English speakers love to turn nouns into verbs. There was rain before it rained. There was Google before we googled. And there were adults before we adulted.
The latter has exploded onto the Internet in the past year. In fact, the American Dialect Society—the organization that basically invented choosing a “word of the year”—nominated the verb adult as last year’s most creative construction in their most recent vote a few months ago. And in the most recent issue, the linguistics journal American Speech has offered up these definitions:
1. to behave in an adult manner; engage in activities associated with adulthood
2. to make someone behave like an adult; turn someone into an adult
The linguists who wrote the piece also noted that this noun that has been turned into a verb has been turned back into a noun, in the form of an activity known as adulting—which operates in a sentence much like its cousin “parenting” does. They also traced the currently hot usage (Defintion #1) back as far as a tweet from 2008.
But while a definition is a satisfying thing to have sorted out, it doesn’t tell the whole story. For instance, it doesn’t explain the context in which one might want to use the word or why searches for the term have done this.
According to Jane Solomon, a lexicographer at Dictionary.com and one of the article’s authors, a big factor is millennials and their “delayed development” (which isn’t necessarily as unfortunate as it sounds).
“This generation of millennials,” she says, “they go through life stages that other generations have gone through much later in life, like starting families, owning homes. Maybe they won’t own homes at all.” The age of first-time mothers is indeed at a historic high of 26. Real-estate site Zillow found that first-time home-buyers are more likely to be older and single today than in past decades. We’ve all heard about millennials’ boomeranging.
And so this jokey way of describing one’s engagement in adult behaviors—whether that is doing your own taxes, buying your first lawn mower, staying in on a Friday, being someone’s boss or getting super pumped about home appliances—can help those millennials acknowledge and/or make fun of and/or come to grips with that transition (or how late they are to it).

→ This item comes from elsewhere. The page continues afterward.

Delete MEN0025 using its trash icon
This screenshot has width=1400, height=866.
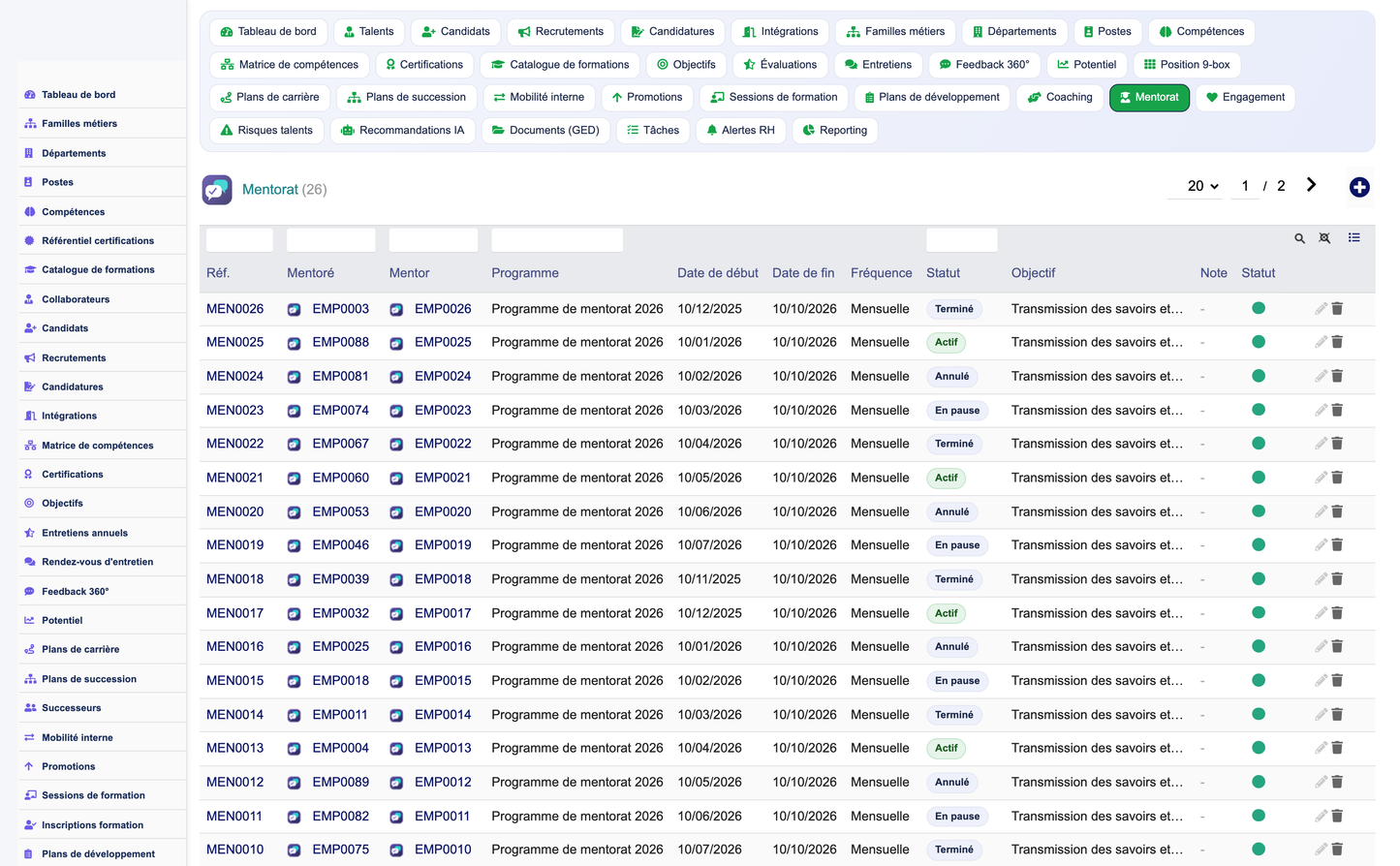pyautogui.click(x=1337, y=342)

This is, after all, a transition their friends may not be going through yet or one that might seem to herald that certain end to their fading youth. To say you are “adulting” is to, on some level, create distance between you and what are implied to be actual adults who are adulting 100% of the time and therefore have little reason to acknowledge it. Or if they do, they might instead use phrases like “going about my normal day.”
Depending on the person and their listeners, different motivations may be driving the “adulting” utterance. It may be the speaker’s insecurity at so rarely finding themselves in an adult posture well into their 30s. Or it may be their wish to imply that they’re still so young and hip that it is laughable for them to be, say, ironing the serviettes before a dinner party. Or it may be their fear that their peers will find the fact that they spent a lot of time making a Thanksgiving centerpiece kind of lame, so they use the term to make fun of themselves when they Instagram it. #adulting
Or perhaps the speaker is the only one in the friend group who is 25 and has a house and spouse and kid and uses the term to spare the feelings of fellow diners who, they happen to know, wish they could also be in that position, a sort of implied “No, no, you’re the normal one. I’m the one acting much older than my age,” even though they’re doing those things even later than their own parents did.
Or maybe it’s some completely different context because English words have a fantastic habit of defying being pinned-down.
While some find the phrase cute and cuddly, others do not. Jezebel writer Madeleine Davies believes there is a “self-congratulatory” vein to this, an expectation of millennials to be applauded for “fulfilling your basic responsibilities as a human,” which she finds to be “pretty much the most childish thing imaginable.” And at least one person, Kelly Williams Brown, appears to be making a living off the term. She turned her popular blog on adulting into a book that sympathetically (and comically) offers to help millennial-types cope with things like “Accepting non-Special-Snowflake-ness.”
Also in the sympathetic camp is linguist and author Ben Zimmer, another mind behind the American Speech article. Adulting tends to be used by those “who find themselves doing adult things for the first time and feeling like an adult,” he says. “It is very much attached to people coming of age, where they’re thrust into having to take things more seriously.” Every generation, he adds, “comes to grip with aging in their own way.”